> **WORK TASK**
Locate the line containing "Screen dimensions: 485x538" in the material below; repeat it and every line after it, exactly as written.

> **RECORDS PROVIDED**
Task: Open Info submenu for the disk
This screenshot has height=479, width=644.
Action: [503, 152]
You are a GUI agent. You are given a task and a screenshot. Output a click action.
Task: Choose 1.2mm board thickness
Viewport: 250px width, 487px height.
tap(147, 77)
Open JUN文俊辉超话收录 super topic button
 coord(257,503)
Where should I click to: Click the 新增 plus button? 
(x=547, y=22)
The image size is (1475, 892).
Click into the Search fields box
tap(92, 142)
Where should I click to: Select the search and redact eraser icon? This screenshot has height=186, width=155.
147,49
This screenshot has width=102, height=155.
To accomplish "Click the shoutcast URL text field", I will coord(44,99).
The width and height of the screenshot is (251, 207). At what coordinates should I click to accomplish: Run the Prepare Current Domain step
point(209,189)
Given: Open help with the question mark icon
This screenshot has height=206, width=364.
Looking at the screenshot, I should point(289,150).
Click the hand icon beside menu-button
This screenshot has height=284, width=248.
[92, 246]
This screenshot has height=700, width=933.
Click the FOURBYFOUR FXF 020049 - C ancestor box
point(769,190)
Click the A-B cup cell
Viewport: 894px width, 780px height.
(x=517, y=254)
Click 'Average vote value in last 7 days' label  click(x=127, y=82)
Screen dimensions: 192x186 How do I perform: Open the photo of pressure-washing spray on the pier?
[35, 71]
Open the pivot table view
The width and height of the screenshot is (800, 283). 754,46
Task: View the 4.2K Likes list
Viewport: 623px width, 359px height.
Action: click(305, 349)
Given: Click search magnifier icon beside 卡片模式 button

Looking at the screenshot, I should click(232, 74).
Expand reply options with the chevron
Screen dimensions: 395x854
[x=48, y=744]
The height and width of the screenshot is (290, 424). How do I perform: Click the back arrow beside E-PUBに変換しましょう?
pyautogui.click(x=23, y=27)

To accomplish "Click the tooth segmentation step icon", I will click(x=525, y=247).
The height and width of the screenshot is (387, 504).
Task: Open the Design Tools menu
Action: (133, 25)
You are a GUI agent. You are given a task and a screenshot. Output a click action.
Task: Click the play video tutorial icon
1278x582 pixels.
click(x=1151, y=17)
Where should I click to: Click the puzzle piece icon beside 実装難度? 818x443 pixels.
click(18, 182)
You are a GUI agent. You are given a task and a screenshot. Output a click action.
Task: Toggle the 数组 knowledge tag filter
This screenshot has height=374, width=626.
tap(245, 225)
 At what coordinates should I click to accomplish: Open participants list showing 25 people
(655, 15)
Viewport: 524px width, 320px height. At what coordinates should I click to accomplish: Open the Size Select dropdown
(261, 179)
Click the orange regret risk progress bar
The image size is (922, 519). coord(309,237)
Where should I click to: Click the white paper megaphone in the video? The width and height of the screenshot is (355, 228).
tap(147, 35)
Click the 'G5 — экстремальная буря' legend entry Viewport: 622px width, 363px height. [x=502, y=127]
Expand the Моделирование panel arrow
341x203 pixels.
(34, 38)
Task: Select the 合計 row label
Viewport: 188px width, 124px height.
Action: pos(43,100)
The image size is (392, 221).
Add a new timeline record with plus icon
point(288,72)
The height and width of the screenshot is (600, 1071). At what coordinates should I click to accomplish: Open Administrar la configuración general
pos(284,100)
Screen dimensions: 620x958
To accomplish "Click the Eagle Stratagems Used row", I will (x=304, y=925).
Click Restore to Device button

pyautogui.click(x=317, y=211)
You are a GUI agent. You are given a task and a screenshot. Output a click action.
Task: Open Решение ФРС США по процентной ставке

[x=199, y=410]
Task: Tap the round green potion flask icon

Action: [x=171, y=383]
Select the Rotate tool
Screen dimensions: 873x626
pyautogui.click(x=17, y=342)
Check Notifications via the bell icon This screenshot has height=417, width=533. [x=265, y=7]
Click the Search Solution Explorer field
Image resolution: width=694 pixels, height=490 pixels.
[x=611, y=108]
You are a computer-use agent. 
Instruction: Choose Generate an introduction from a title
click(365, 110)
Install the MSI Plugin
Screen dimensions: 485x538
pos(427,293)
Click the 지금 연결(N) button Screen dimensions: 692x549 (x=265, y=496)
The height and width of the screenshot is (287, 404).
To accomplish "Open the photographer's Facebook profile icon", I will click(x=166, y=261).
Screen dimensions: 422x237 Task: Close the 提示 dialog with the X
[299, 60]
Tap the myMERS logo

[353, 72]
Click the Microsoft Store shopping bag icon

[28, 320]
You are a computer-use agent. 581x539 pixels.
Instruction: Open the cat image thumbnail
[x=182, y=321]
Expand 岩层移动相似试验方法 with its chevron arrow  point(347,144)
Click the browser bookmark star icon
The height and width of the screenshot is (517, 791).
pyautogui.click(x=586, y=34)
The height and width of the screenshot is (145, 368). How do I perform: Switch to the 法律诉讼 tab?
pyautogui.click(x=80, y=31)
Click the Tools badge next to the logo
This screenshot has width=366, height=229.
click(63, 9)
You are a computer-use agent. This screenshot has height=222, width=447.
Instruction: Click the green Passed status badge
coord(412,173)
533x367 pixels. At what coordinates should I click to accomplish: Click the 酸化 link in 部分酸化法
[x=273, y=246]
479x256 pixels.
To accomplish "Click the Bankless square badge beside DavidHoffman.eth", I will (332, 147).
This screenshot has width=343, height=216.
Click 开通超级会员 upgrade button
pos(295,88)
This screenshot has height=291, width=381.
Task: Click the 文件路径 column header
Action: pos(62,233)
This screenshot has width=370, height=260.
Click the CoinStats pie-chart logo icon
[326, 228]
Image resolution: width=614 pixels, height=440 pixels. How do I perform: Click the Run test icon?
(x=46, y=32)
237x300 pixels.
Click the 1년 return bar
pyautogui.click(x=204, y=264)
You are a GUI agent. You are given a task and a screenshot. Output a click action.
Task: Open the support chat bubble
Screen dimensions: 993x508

> **EXERCISE OUTPUT**
Screen dimensions: 485x538
pos(427,293)
Click the 지금 연결(N) button Screen dimensions: 692x549 (x=265, y=496)
The height and width of the screenshot is (287, 404).
To accomplish "Open the photographer's Facebook profile icon", I will click(x=166, y=261).
Screen dimensions: 422x237 Task: Close the 提示 dialog with the X
[299, 60]
Tap the myMERS logo

[353, 72]
Click the Microsoft Store shopping bag icon

[28, 320]
You are a computer-use agent. 581x539 pixels.
Instruction: Open the cat image thumbnail
[x=182, y=321]
Expand 岩层移动相似试验方法 with its chevron arrow  point(347,144)
Click the browser bookmark star icon
The height and width of the screenshot is (517, 791).
pyautogui.click(x=586, y=34)
The height and width of the screenshot is (145, 368). How do I perform: Switch to the 法律诉讼 tab?
pyautogui.click(x=80, y=31)
Click the Tools badge next to the logo
This screenshot has width=366, height=229.
click(63, 9)
You are a computer-use agent. This screenshot has height=222, width=447.
Instruction: Click the green Passed status badge
coord(412,173)
533x367 pixels. At what coordinates should I click to accomplish: Click the 酸化 link in 部分酸化法
[x=273, y=246]
479x256 pixels.
To accomplish "Click the Bankless square badge beside DavidHoffman.eth", I will (332, 147).
This screenshot has width=343, height=216.
Click 开通超级会员 upgrade button
pos(295,88)
This screenshot has height=291, width=381.
Task: Click the 文件路径 column header
Action: pos(62,233)
This screenshot has width=370, height=260.
Click the CoinStats pie-chart logo icon
[326, 228]
Image resolution: width=614 pixels, height=440 pixels. How do I perform: Click the Run test icon?
(x=46, y=32)
237x300 pixels.
Click the 1년 return bar
pyautogui.click(x=204, y=264)
You are a GUI agent. You are given a task and a screenshot. Output a click action.
Task: Open the support chat bubble
Screen dimensions: 993x508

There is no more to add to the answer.